Problem statement ▸ Make an exact copy of all the data.

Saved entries
%%

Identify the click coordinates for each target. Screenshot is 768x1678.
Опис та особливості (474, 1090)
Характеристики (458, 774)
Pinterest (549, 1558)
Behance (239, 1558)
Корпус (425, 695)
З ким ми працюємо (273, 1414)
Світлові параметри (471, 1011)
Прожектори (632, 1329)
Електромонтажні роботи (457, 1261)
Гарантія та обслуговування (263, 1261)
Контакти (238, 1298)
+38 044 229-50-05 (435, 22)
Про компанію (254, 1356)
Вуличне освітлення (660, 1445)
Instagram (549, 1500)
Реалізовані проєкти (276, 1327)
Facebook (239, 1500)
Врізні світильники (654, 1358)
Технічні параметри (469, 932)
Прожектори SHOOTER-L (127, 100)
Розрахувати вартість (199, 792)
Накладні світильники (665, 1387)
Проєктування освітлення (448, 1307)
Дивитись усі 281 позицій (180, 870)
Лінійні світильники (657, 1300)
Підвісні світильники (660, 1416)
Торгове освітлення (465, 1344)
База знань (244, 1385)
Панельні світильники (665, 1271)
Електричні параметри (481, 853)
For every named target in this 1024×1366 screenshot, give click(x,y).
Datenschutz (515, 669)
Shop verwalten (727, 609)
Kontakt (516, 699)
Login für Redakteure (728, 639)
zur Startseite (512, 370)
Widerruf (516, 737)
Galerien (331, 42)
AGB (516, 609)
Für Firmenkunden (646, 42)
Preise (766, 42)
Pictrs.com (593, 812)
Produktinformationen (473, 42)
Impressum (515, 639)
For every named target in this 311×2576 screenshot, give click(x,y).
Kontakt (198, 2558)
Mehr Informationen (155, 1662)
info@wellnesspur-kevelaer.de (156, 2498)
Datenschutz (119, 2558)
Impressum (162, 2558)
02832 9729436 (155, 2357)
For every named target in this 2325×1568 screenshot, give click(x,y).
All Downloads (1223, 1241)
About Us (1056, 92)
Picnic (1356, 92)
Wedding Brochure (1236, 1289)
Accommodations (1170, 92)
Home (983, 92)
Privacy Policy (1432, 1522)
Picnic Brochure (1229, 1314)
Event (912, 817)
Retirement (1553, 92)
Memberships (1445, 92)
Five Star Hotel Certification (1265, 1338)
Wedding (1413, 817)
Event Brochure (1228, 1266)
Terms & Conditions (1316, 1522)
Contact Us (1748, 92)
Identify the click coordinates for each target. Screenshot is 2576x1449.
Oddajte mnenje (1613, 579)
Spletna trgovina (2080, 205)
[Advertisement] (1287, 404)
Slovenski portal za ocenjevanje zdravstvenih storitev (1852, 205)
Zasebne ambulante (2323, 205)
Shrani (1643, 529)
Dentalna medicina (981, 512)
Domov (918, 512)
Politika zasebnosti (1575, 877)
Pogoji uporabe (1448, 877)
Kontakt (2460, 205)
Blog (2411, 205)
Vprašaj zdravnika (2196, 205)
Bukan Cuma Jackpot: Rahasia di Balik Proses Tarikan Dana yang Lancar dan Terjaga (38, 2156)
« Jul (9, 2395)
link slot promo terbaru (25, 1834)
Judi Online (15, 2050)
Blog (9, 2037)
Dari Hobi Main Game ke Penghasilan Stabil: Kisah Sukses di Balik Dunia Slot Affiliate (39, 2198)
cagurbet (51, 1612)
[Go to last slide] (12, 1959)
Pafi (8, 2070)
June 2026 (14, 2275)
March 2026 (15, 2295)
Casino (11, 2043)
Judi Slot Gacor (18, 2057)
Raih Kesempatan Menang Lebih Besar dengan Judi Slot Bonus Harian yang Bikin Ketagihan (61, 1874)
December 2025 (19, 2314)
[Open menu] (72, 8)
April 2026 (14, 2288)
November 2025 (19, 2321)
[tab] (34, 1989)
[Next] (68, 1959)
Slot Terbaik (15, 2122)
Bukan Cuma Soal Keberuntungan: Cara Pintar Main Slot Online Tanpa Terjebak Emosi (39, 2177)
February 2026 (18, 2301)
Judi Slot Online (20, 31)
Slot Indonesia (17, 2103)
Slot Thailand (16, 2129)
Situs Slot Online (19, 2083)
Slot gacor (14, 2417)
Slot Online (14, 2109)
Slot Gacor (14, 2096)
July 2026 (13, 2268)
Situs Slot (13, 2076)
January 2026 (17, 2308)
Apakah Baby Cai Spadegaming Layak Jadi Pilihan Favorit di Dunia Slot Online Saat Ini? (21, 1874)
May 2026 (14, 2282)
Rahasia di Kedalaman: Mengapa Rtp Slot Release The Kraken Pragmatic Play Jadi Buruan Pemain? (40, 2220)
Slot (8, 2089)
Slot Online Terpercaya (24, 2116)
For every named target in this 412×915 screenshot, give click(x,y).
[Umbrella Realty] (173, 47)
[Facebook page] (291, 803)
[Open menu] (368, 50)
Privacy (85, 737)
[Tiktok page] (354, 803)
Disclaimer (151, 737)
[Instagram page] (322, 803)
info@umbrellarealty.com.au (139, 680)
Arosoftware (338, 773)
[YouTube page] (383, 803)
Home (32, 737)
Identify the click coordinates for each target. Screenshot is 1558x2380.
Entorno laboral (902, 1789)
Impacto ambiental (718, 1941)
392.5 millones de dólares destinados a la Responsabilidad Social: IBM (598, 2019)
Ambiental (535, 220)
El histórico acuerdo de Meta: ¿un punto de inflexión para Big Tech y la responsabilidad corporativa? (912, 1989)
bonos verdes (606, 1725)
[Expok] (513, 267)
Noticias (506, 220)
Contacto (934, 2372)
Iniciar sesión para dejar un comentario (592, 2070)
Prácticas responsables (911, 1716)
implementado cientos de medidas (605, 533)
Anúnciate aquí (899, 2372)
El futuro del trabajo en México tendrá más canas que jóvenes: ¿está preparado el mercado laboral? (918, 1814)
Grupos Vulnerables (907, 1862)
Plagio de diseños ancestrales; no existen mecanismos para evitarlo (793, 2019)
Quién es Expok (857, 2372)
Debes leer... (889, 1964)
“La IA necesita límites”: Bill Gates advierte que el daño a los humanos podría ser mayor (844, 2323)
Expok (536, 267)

%%

Response area ▸
Identify the click coordinates for each target. Screenshot is 768x1678.
Опис та особливості (474, 1090)
Характеристики (458, 774)
Pinterest (549, 1558)
Behance (239, 1558)
Корпус (425, 695)
З ким ми працюємо (273, 1414)
Світлові параметри (471, 1011)
Прожектори (632, 1329)
Електромонтажні роботи (457, 1261)
Гарантія та обслуговування (263, 1261)
Контакти (238, 1298)
+38 044 229-50-05 (435, 22)
Про компанію (254, 1356)
Вуличне освітлення (660, 1445)
Instagram (549, 1500)
Реалізовані проєкти (276, 1327)
Facebook (239, 1500)
Врізні світильники (654, 1358)
Технічні параметри (469, 932)
Прожектори SHOOTER-L (127, 100)
Розрахувати вартість (199, 792)
Накладні світильники (665, 1387)
Проєктування освітлення (448, 1307)
Дивитись усі 281 позицій (180, 870)
Лінійні світильники (657, 1300)
Підвісні світильники (660, 1416)
Торгове освітлення (465, 1344)
База знань (244, 1385)
Панельні світильники (665, 1271)
Електричні параметри (481, 853)
For every named target in this 1024×1366 screenshot, give click(x,y).
Datenschutz (515, 669)
Shop verwalten (727, 609)
Kontakt (516, 699)
Login für Redakteure (728, 639)
zur Startseite (512, 370)
Widerruf (516, 737)
Galerien (331, 42)
AGB (516, 609)
Für Firmenkunden (646, 42)
Preise (766, 42)
Pictrs.com (593, 812)
Produktinformationen (473, 42)
Impressum (515, 639)
For every named target in this 311×2576 screenshot, give click(x,y).
Kontakt (198, 2558)
Mehr Informationen (155, 1662)
info@wellnesspur-kevelaer.de (156, 2498)
Datenschutz (119, 2558)
Impressum (162, 2558)
02832 9729436 (155, 2357)
For every named target in this 2325×1568 screenshot, give click(x,y).
All Downloads (1223, 1241)
About Us (1056, 92)
Picnic (1356, 92)
Wedding Brochure (1236, 1289)
Accommodations (1170, 92)
Home (983, 92)
Privacy Policy (1432, 1522)
Picnic Brochure (1229, 1314)
Event (912, 817)
Retirement (1553, 92)
Memberships (1445, 92)
Five Star Hotel Certification (1265, 1338)
Wedding (1413, 817)
Event Brochure (1228, 1266)
Terms & Conditions (1316, 1522)
Contact Us (1748, 92)
Identify the click coordinates for each target. Screenshot is 2576x1449.
Oddajte mnenje (1613, 579)
Spletna trgovina (2080, 205)
[Advertisement] (1287, 404)
Slovenski portal za ocenjevanje zdravstvenih storitev (1852, 205)
Zasebne ambulante (2323, 205)
Shrani (1643, 529)
Dentalna medicina (981, 512)
Domov (918, 512)
Politika zasebnosti (1575, 877)
Pogoji uporabe (1448, 877)
Kontakt (2460, 205)
Blog (2411, 205)
Vprašaj zdravnika (2196, 205)
Bukan Cuma Jackpot: Rahasia di Balik Proses Tarikan Dana yang Lancar dan Terjaga (38, 2156)
« Jul (9, 2395)
link slot promo terbaru (25, 1834)
Judi Online (15, 2050)
Blog (9, 2037)
Dari Hobi Main Game ke Penghasilan Stabil: Kisah Sukses di Balik Dunia Slot Affiliate (39, 2198)
cagurbet (51, 1612)
[Go to last slide] (12, 1959)
Pafi (8, 2070)
June 2026 (14, 2275)
March 2026 (15, 2295)
Casino (11, 2043)
Judi Slot Gacor (18, 2057)
Raih Kesempatan Menang Lebih Besar dengan Judi Slot Bonus Harian yang Bikin Ketagihan (61, 1874)
December 2025 (19, 2314)
[Open menu] (72, 8)
April 2026 (14, 2288)
November 2025 (19, 2321)
[tab] (34, 1989)
[Next] (68, 1959)
Slot Terbaik (15, 2122)
Bukan Cuma Soal Keberuntungan: Cara Pintar Main Slot Online Tanpa Terjebak Emosi (39, 2177)
February 2026 (18, 2301)
Judi Slot Online (20, 31)
Slot Indonesia (17, 2103)
Slot Thailand (16, 2129)
Situs Slot Online (19, 2083)
Slot gacor (14, 2417)
Slot Online (14, 2109)
Slot Gacor (14, 2096)
July 2026 (13, 2268)
Situs Slot (13, 2076)
January 2026 (17, 2308)
Apakah Baby Cai Spadegaming Layak Jadi Pilihan Favorit di Dunia Slot Online Saat Ini? (21, 1874)
May 2026 (14, 2282)
Rahasia di Kedalaman: Mengapa Rtp Slot Release The Kraken Pragmatic Play Jadi Buruan Pemain? (40, 2220)
Slot (8, 2089)
Slot Online Terpercaya (24, 2116)
For every named target in this 412×915 screenshot, give click(x,y).
[Umbrella Realty] (173, 47)
[Facebook page] (291, 803)
[Open menu] (368, 50)
Privacy (85, 737)
[Tiktok page] (354, 803)
Disclaimer (151, 737)
[Instagram page] (322, 803)
info@umbrellarealty.com.au (139, 680)
Arosoftware (338, 773)
[YouTube page] (383, 803)
Home (32, 737)
Identify the click coordinates for each target. Screenshot is 1558x2380.
Entorno laboral (902, 1789)
Impacto ambiental (718, 1941)
392.5 millones de dólares destinados a la Responsabilidad Social: IBM (598, 2019)
Ambiental (535, 220)
El histórico acuerdo de Meta: ¿un punto de inflexión para Big Tech y la responsabilidad corporativa? (912, 1989)
bonos verdes (606, 1725)
[Expok] (513, 267)
Noticias (506, 220)
Contacto (934, 2372)
Iniciar sesión para dejar un comentario (592, 2070)
Prácticas responsables (911, 1716)
implementado cientos de medidas (605, 533)
Anúnciate aquí (899, 2372)
El futuro del trabajo en México tendrá más canas que jóvenes: ¿está preparado el mercado laboral? (918, 1814)
Grupos Vulnerables (907, 1862)
Plagio de diseños ancestrales; no existen mecanismos para evitarlo (793, 2019)
Quién es Expok (857, 2372)
Debes leer... (889, 1964)
“La IA necesita límites”: Bill Gates advierte que el daño a los humanos podría ser mayor (844, 2323)
Expok (536, 267)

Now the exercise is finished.